Kakek Diduga Dukun Santet Tewas di Lumajang, Polisi: Warga Seharusnya Tak Main Hakim Sendiri

Antara, Yuswantoro ยท Senin, 18 November 2019 - 15:30 WIB
Kakek Diduga Dukun Santet Tewas di Lumajang, Polisi: Warga Seharusnya Tak Main Hakim Sendiri
Tim Cobra Polres Lumajang saat olah TKP kasus pembunuhan di Desa Kalidilem. (Foto: Humas Polres Lumajang)

LUMAJANG, iNews.id - Polres Lumajang masih menyelidiki kasus pembunuhan seorang kakek yang diduga dukun santet di Desa Kalidilem, Kecamatan Randuagung. Polisi meminta warga tak main hakim sendiri menyikapi tudingan yang beredar tersebut.

Korban, Marsam (64), memang diisukan sebagai orang yang mendalami ilmu hitam. Namun tidak ada fakta detail yang dapat membuktikan bahwa korban merupakan seorang dukun santet.

"Seharusnya tak boleh menghakimi orang lain sebagai dukun santet, apalagi tidak ada fakta konkret bahwa korban Marsam adalah dukun santet," kata Kapolres Lumajang, AKBP Muhammad Arsal Sahban, kepada wartawan saat olah TKP, Senin (18/11/2019).

Informasi yang dihimpun, pembunuhan ini dikaitan saat korban tinggal di rumah seorang warga, H Ismail. Tidak berselang lama, warga tersebut meninggal dunia, sehingga keluarga almarhum mengusir Marsam dari rumah duka.

Setelah diusir, dia sempat tidur di gubuk penarikan amal hingga akhirnya menumpang di rumah warga lainnya, H Husen.

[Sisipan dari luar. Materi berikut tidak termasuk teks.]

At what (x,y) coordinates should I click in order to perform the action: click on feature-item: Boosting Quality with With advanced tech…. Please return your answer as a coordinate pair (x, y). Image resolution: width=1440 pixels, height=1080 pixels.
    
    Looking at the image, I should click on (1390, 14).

Enam bulan kemudian, pemilik rumah juga meninggal dunia, dan Marsam pun pergi meninggalkan desa.

"Setelah empat tahun, Marsam pun kembali ke desa tersebut karena ada kerabatnya yang meninggal dan setelah mengikuti tahlilan di malam hari," ujar dia.

Ketika itu, korban begadang dengan beberapa warga dan pamit ke belakang untuk ke kamar mandi, namun Marsam tidak kembali. Kemudian warga menemukan jasadnya di dekat tempat tahlilan kerabatnya tersebut.

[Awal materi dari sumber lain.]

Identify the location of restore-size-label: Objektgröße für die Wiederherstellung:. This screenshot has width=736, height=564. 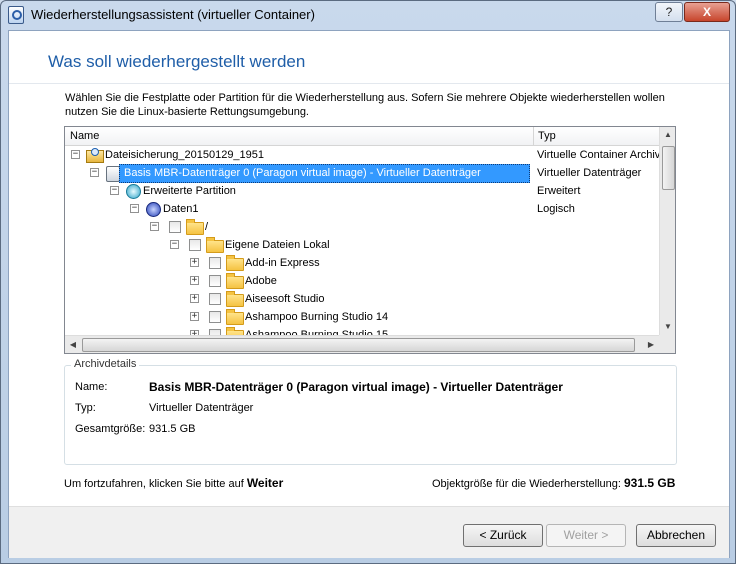
(526, 484).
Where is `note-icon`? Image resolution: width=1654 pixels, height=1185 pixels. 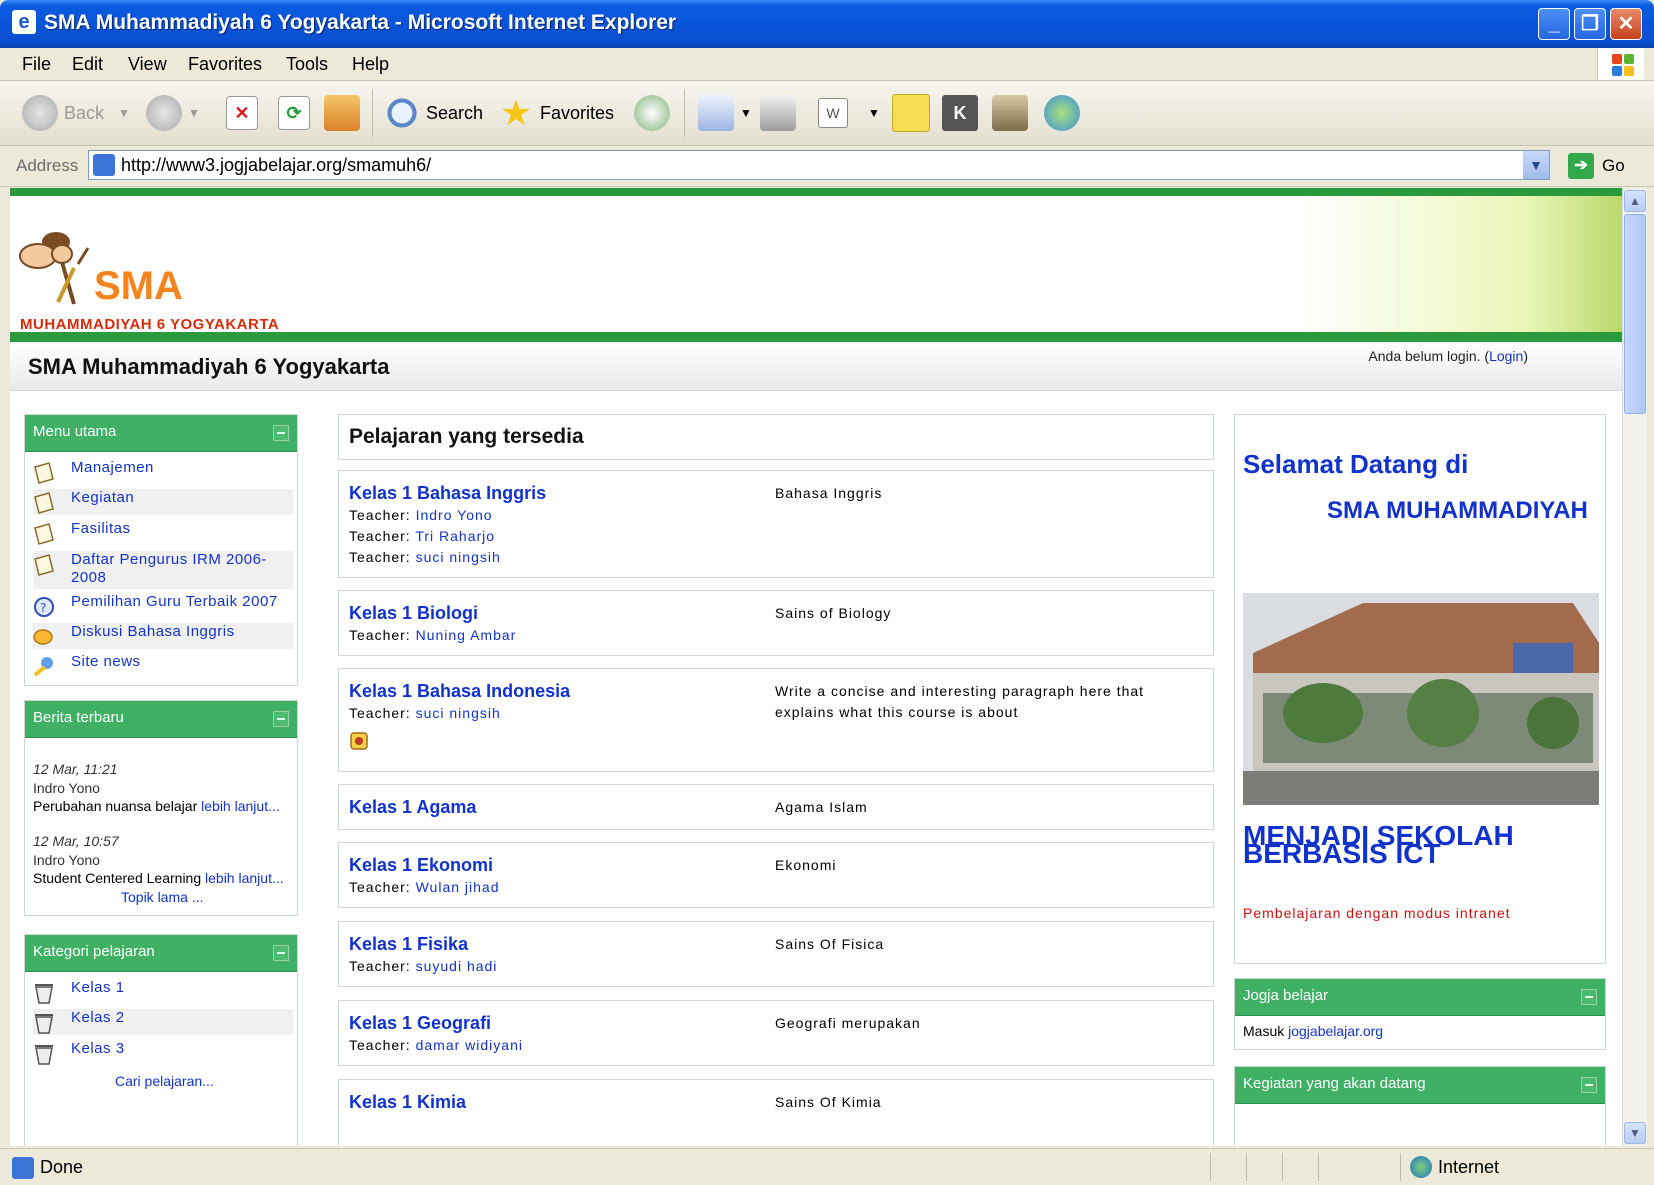 note-icon is located at coordinates (911, 113).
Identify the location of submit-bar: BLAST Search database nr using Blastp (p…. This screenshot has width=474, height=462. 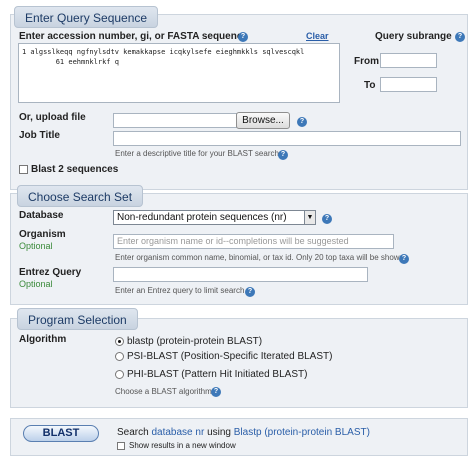
(239, 437).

Warga menemukannya sudah tewas bersimbah darah di tengah jalan desa dekat tempat tahlilan kerabatnya. Ada luka parah di leher dan pundak akibat senjata tajam.

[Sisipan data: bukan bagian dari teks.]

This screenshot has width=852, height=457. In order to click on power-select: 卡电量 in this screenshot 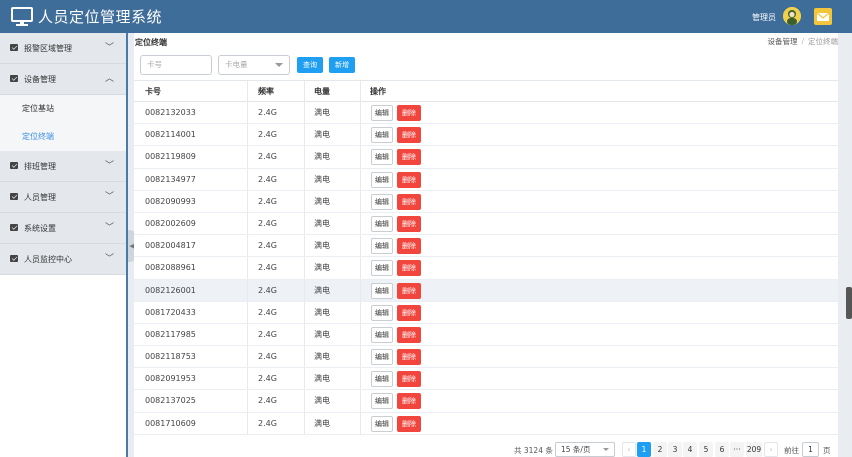, I will do `click(254, 65)`.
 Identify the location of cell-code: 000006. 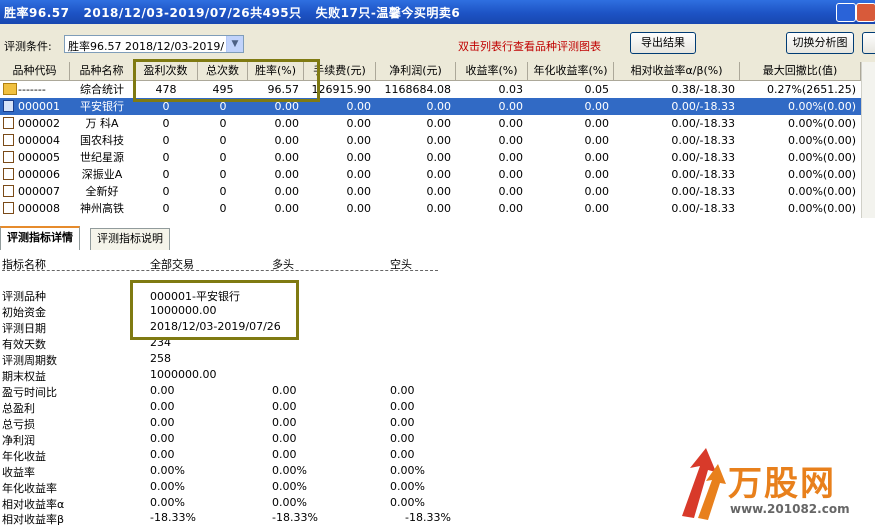
(39, 174).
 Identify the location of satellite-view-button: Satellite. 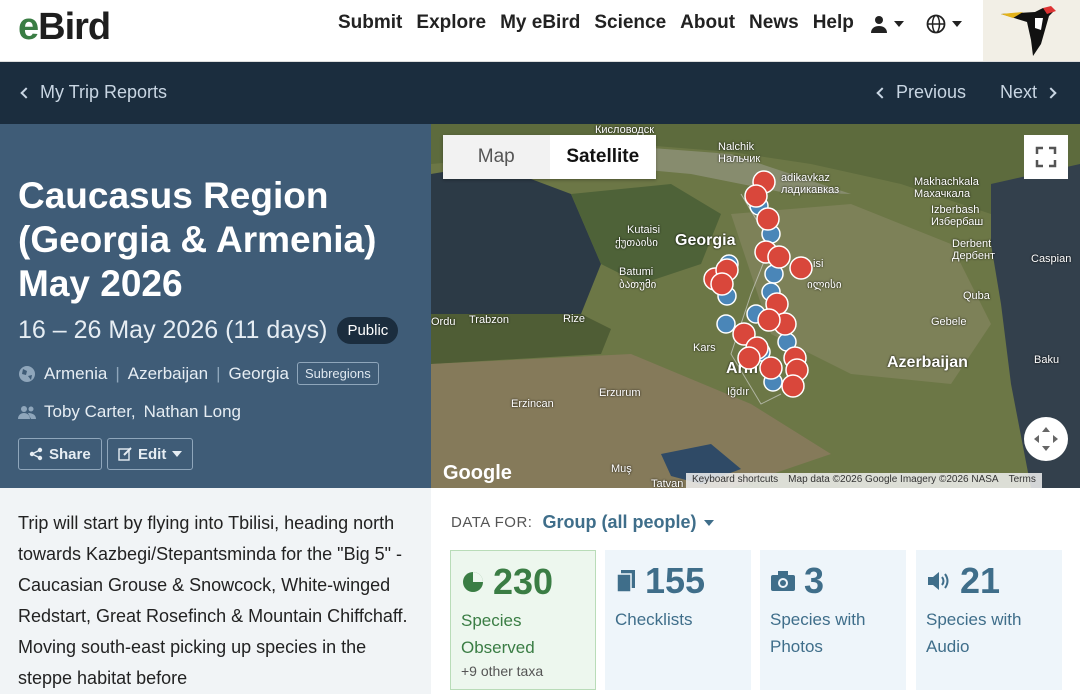
(604, 157).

"Dari hasil olah TKP yang kami lakukan, ditemukan adanya dua luka yang ada di tubuh korban," kata Ketua Tim Cobra Polres Lumajang AKP Hasran.

Menurut dia, korban mengalami luka bacok senjata tajam di bagian leher dan pundak sebelah kiri, sehingga korban diduga meninggal di lokasi kejadian setelah dibunuh oleh pelaku.